Is there anything I have to take into account to flash from luci?

It's possible to build your own image using the glinet image builder. However, I also use OpenWrt 21.02.1 since a couple of weeks and I noticed it's faster and more stable. I run AdGuard on it without any problems and I had to install some additional packages to make USB tethering possible.

I`m thinking of adding this to GitHub as a package builder source with these base packages in place, so I can easily switch to a newer release of OpenWrt (now f.e. 21.02.2) without having to flash it, install packages, configure some basic stuff.

Anyway, long story short, it would also be possible to build it with the GL-iNet UI in place, but you have to have some knowledge about the image builder process. Luckily there's a lot of info available regarding this topic how to do so.

@benneti no, after flashing the NOR firmware and logging into OpenWrt I flashed directly via LuCI the NOR-NAND firmware and it worked right away. Check if you

  • downloaded the right file (also verify integrity)
  • the device is behaving like expected: is the power LED blinking when booting the device? See entering failsafe mode for more info.
  • have correct network settings on the LAN interface of your client (Automatic / DHCP).
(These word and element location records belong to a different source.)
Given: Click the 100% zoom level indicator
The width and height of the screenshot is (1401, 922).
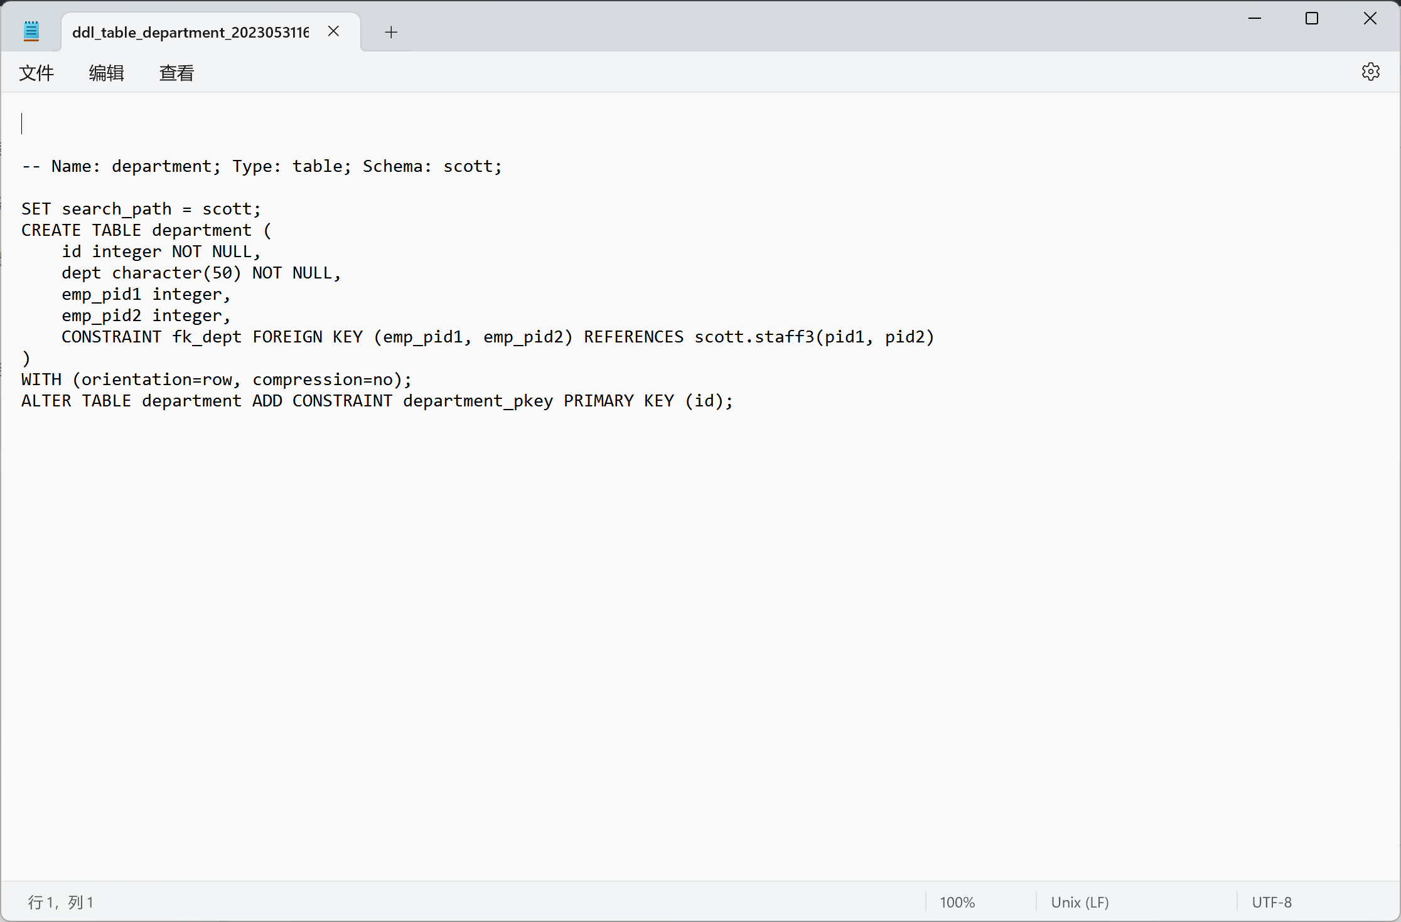Looking at the screenshot, I should tap(957, 902).
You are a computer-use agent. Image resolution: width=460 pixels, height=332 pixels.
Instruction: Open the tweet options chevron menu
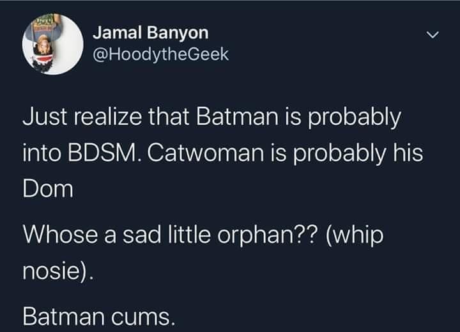(x=433, y=35)
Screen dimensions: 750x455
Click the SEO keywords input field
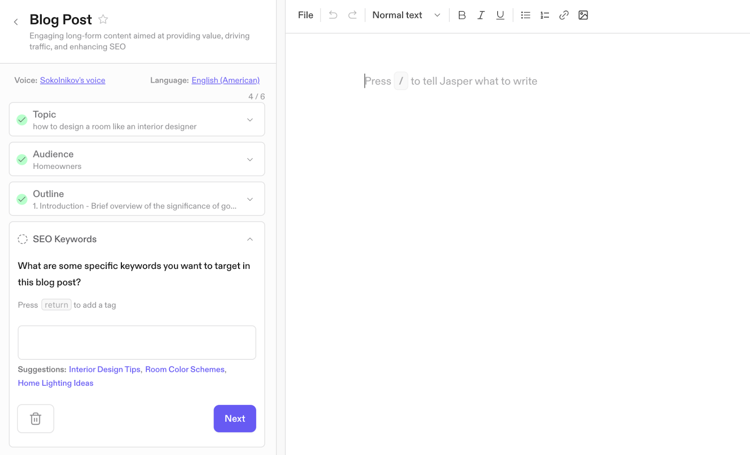[136, 342]
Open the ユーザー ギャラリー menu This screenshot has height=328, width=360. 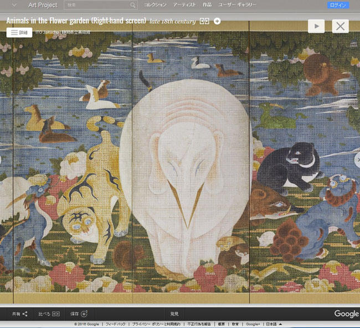[237, 5]

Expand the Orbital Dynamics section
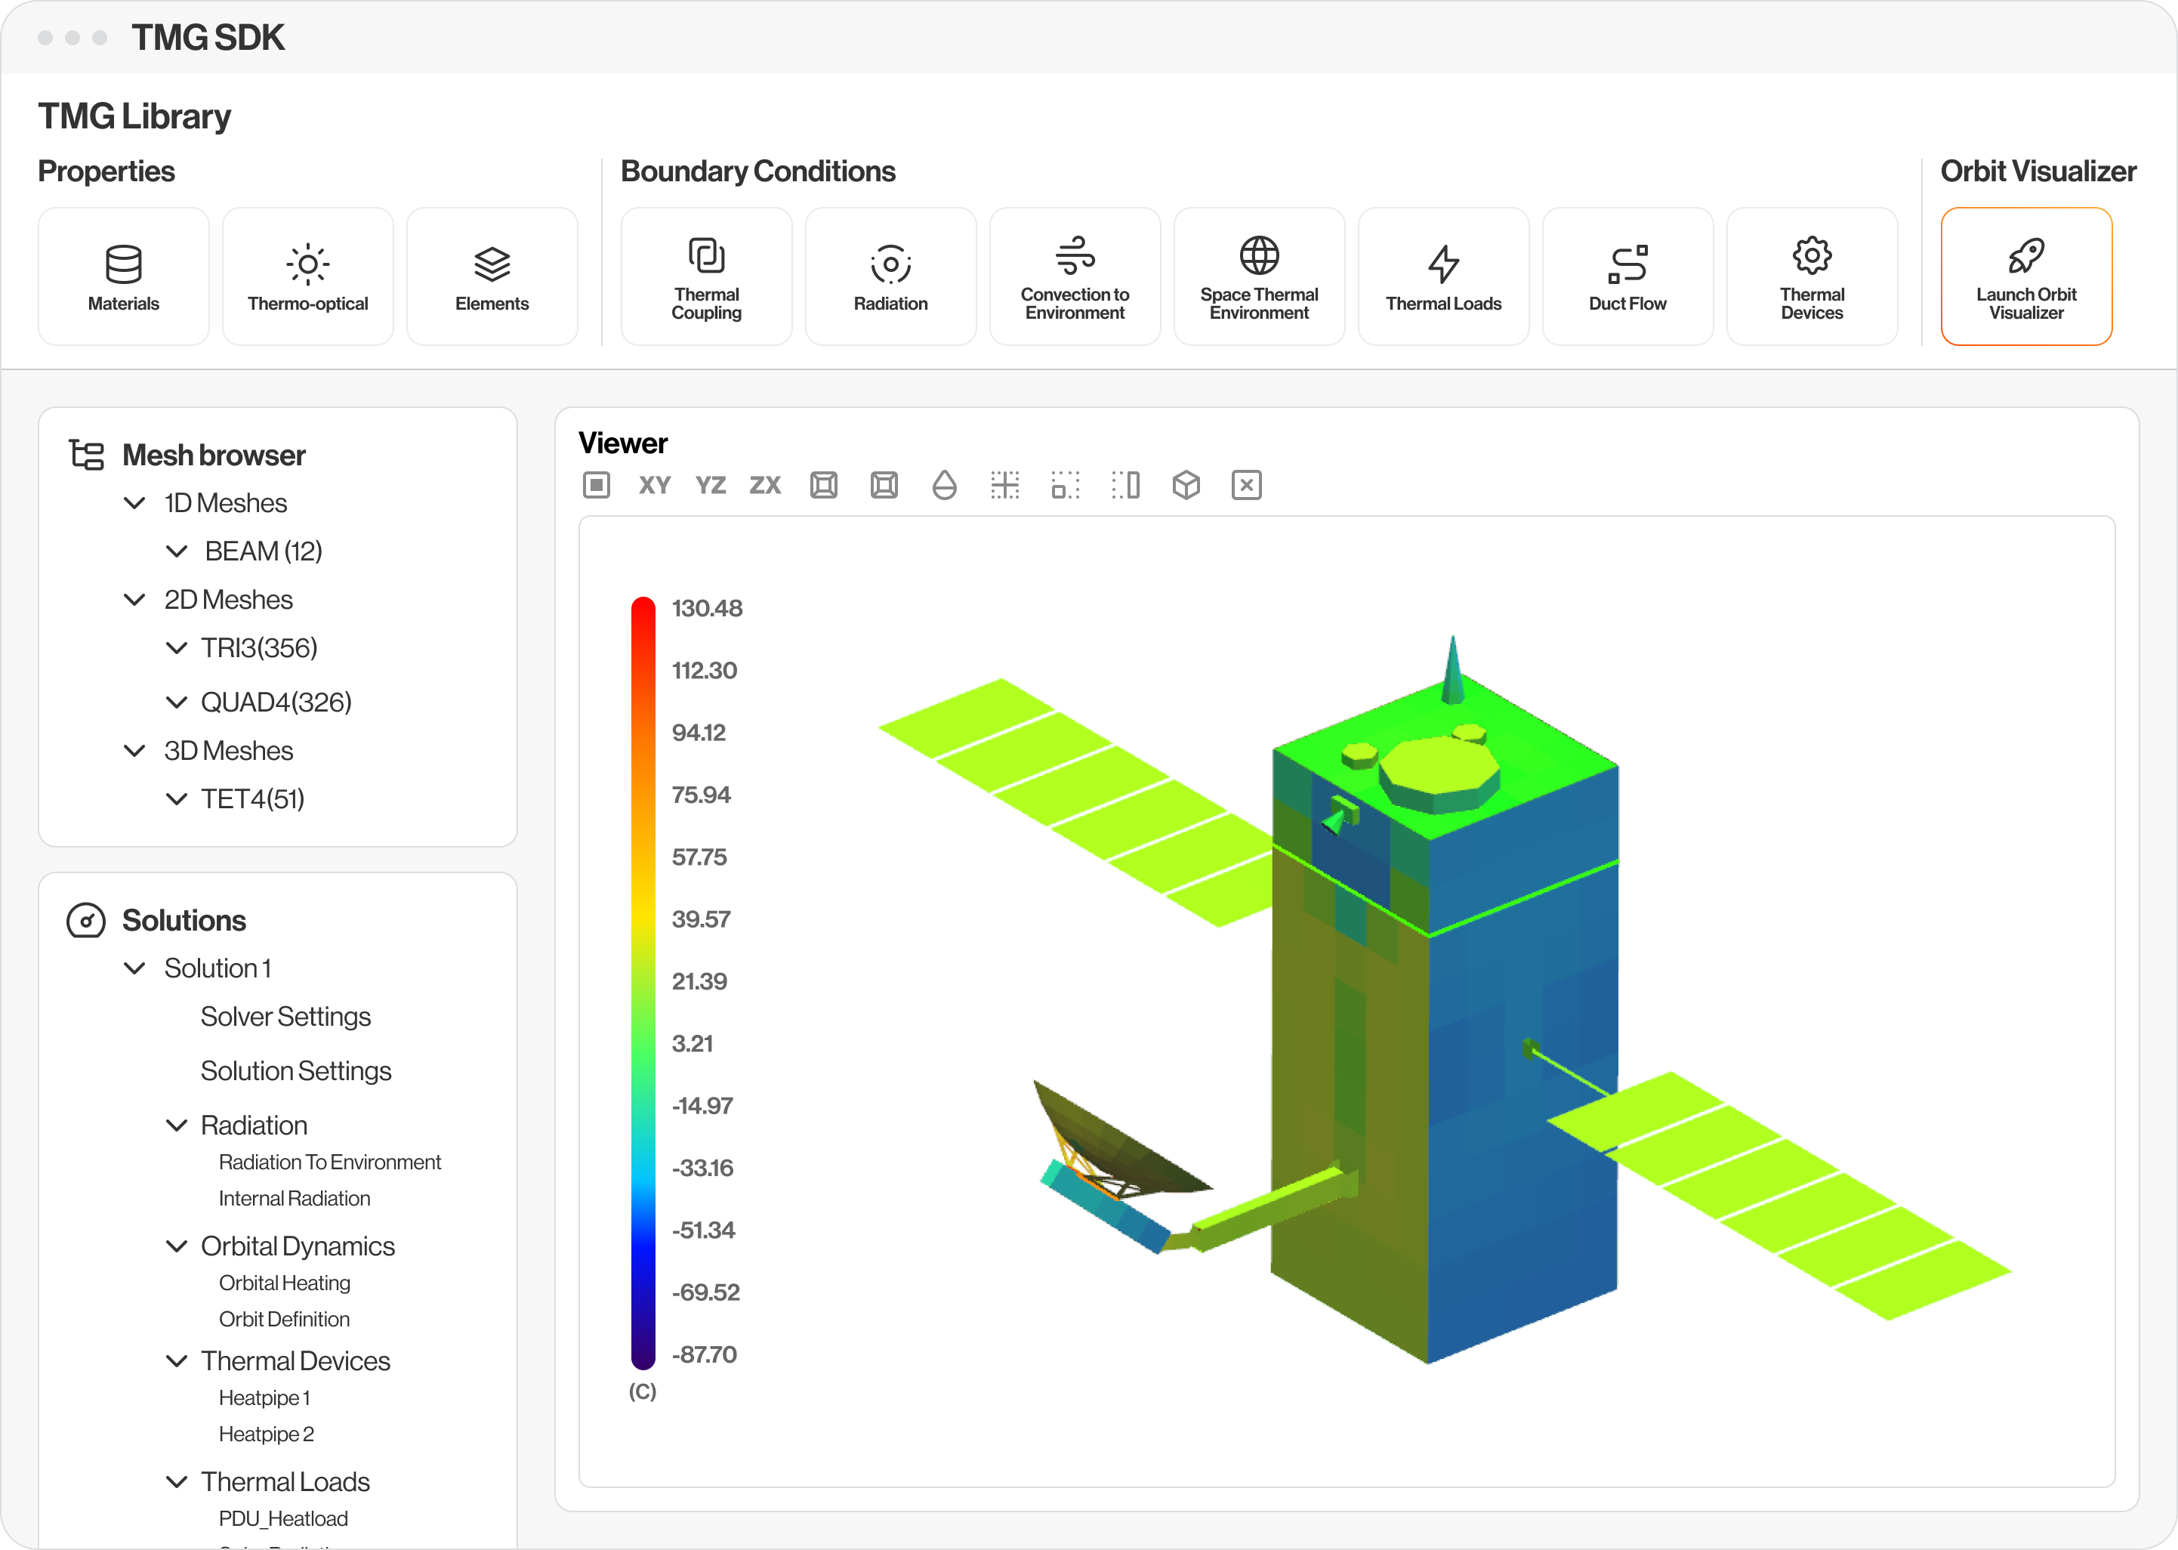click(x=176, y=1246)
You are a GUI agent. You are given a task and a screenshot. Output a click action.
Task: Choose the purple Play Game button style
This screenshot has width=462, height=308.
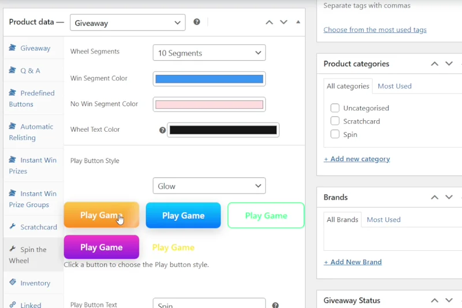click(102, 247)
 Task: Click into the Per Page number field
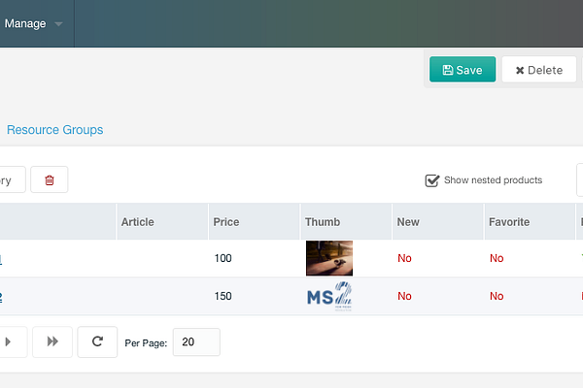click(x=196, y=342)
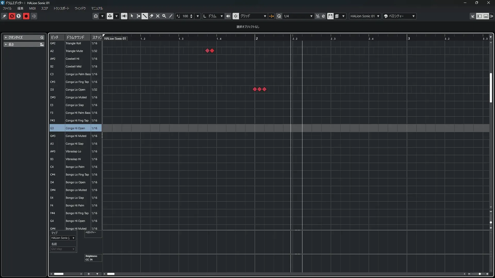Open the グリッド snap type dropdown
Viewport: 495px width, 278px height.
pos(265,16)
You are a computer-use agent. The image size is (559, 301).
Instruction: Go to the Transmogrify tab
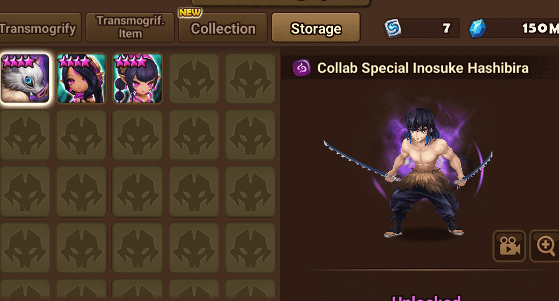[38, 28]
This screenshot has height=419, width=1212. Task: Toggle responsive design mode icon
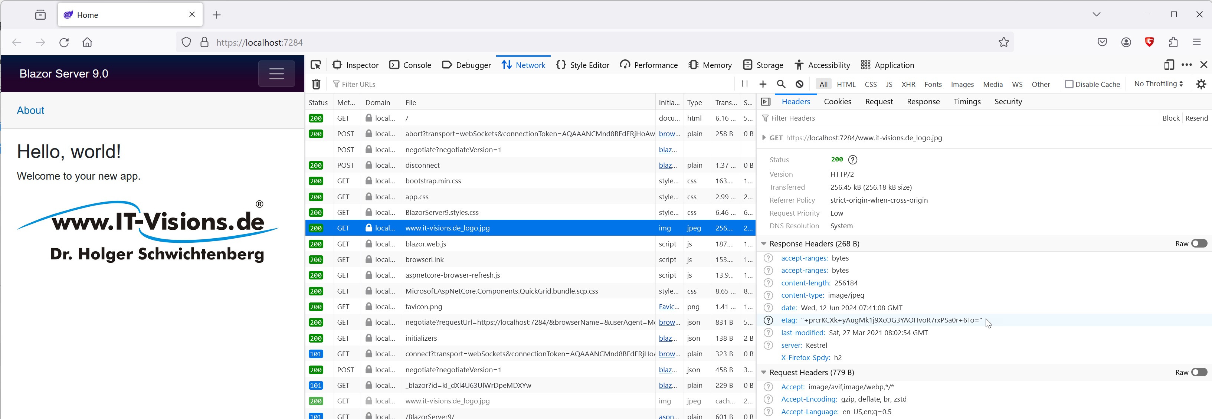pyautogui.click(x=1169, y=65)
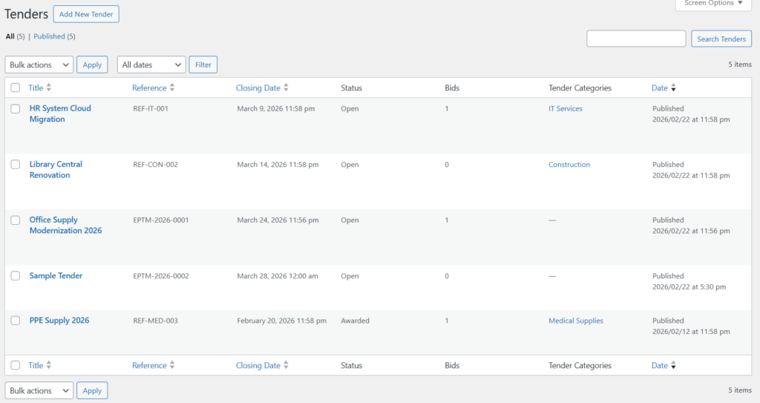Switch to the All tenders view

coord(10,36)
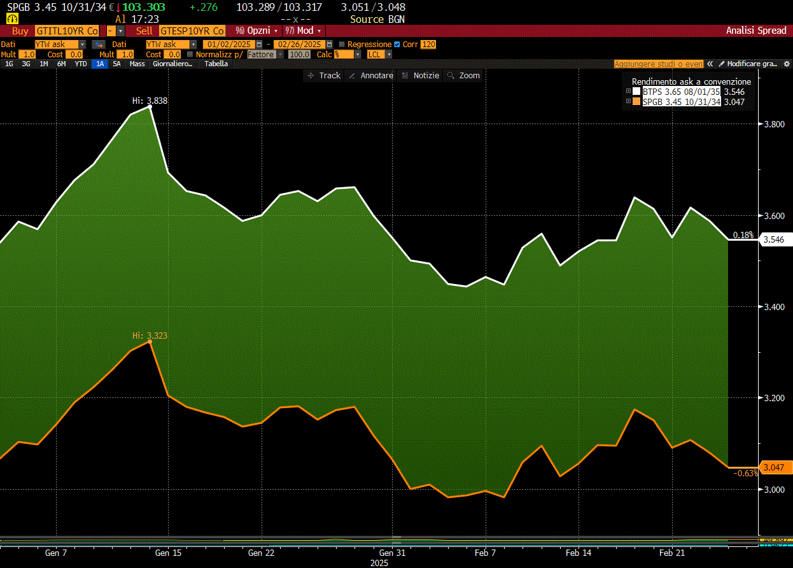Image resolution: width=793 pixels, height=568 pixels.
Task: Open the first YTW ask dropdown
Action: tap(60, 45)
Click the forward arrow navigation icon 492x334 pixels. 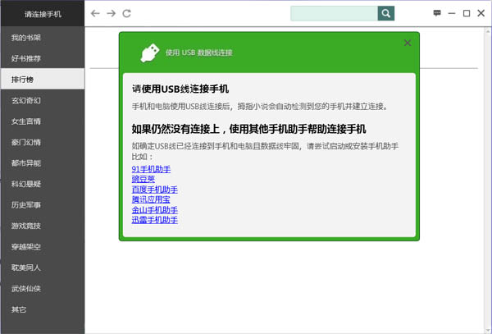coord(112,14)
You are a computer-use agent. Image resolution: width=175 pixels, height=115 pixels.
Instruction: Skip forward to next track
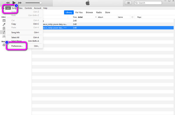click(20, 3)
Also bringing the interface down and up helps sometimes.

Also: The current available version is 21.02.2, I flashed version 21.02.1, you could try the .1 version to be on the safe side, but I doubt that's the issue.

Thanks for the reply. Thats strange I tried both versions but neither
worked while nor
worked with no problems.
Not working as in dhcp did not assign me a address on the lan port.

Reading the failsafe article it might be that for some reason it booted to failsafe mode.

Anyhow I replaced the device now (with beryl) because I got annoyed and was able to set everything up as I wanted.

@benneti I'm seeing the same issue that you did with the 750s. Sometimes after flashing the nor-nand image it seems to get into a boot loop (ethernet will connect, but no http or ssh) and other times the power LED will just get very dim.